Ontario residents may be interested in an explanation of the tax implications for different types of inherited assets. Either the estate of the owner of the assets or the beneficiary may face taxes depending on the type of inheritance and the instructions to the executor. In some cases, a decedent’s taxes will be paid by the estate, provided that the executor of the estate was directed to do so. The beneficiary would then inherit these funds as taxpaid money, and no tax would be owed.
When someone inherits a Registered Retirement Income Fund, the tax on the fund has been deferred. Therefore, this income is included on the final tax return of the owner after he or she passes away. Although there is tax owed, the bank holding the RRIF will send the entire amount to the executor, who must then pay the taxes. Capital gains on stocks and non-residential property must also be reported.

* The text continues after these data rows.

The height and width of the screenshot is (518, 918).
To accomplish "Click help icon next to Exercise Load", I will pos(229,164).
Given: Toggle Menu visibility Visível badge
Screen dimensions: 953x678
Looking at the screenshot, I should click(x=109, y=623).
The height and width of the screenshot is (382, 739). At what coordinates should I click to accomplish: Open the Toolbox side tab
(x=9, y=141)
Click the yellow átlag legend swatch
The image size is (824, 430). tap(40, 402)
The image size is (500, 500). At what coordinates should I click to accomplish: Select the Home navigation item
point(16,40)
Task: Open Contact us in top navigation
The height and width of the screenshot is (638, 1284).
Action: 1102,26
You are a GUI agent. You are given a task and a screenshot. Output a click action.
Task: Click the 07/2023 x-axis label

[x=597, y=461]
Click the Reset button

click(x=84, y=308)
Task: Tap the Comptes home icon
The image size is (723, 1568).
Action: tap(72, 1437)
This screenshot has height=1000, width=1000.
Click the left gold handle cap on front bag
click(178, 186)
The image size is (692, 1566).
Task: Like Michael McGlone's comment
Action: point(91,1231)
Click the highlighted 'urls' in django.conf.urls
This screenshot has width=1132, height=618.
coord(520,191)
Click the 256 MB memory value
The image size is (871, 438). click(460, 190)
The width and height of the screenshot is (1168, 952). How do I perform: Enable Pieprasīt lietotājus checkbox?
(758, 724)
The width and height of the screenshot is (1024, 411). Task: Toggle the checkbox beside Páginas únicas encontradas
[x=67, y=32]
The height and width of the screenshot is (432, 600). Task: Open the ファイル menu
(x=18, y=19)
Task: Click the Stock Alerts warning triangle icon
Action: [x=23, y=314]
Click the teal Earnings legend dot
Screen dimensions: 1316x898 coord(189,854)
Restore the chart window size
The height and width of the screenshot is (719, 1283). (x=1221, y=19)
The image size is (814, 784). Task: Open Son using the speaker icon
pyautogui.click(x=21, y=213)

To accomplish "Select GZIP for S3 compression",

Other types of assets are treated differently, however. For instance, no taxes are owed up to the day of the owner’s death on a Tax-Free Savings Account. However, any capital gains earned on that money after the person’s death is taxable. The same goes for investment income from other money in the estate earned after the person’s death. This tax may be paid out of the estate’s assets, or else the beneficiary must report the income.
Understanding the various tax implications during the estate planning process can be difficult. A lawyer with experience in this area may be able to help a person to determine the best estate planning methods to minimize taxes during the distribution of assets after his or her death.